## [Stated problem]
Count the lines in the data below that contain the string "Click", treating uppercase and lowercase as different, and reply with that number alone.
# START OF Information supplied
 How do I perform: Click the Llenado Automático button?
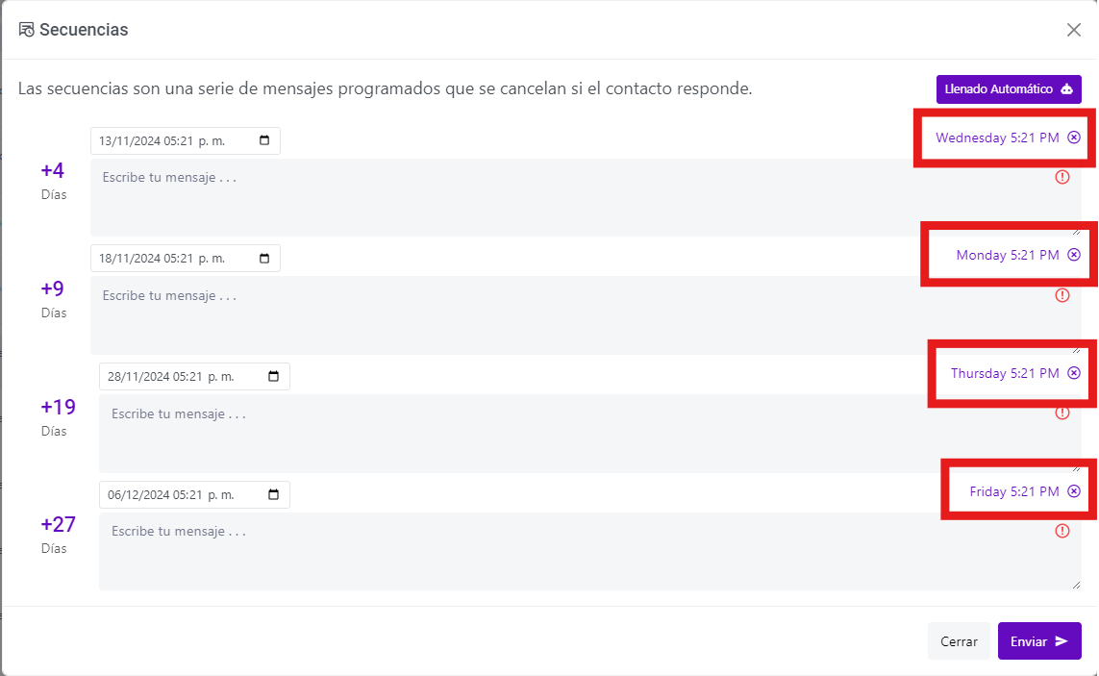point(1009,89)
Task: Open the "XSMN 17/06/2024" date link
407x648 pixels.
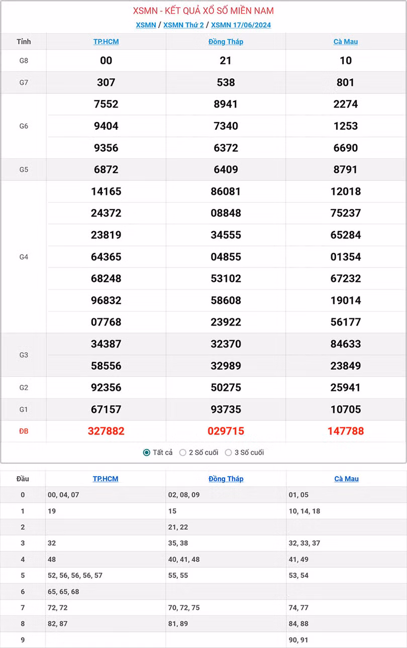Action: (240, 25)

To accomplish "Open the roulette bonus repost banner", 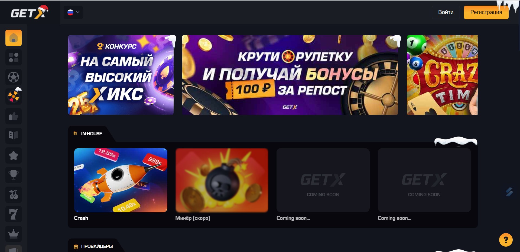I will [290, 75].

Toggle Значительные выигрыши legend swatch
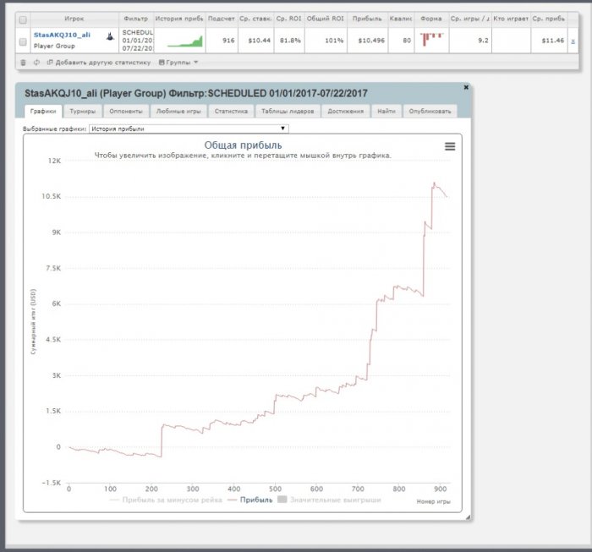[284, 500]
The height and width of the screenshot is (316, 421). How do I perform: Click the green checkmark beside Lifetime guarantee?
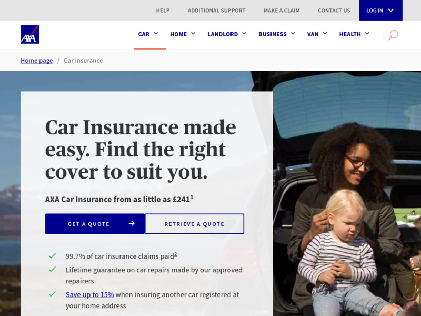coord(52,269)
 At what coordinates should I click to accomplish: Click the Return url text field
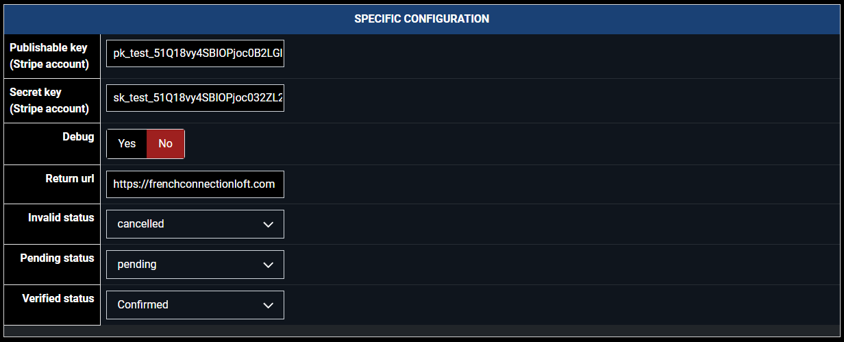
# END OF Information supplied
## [Reply]
3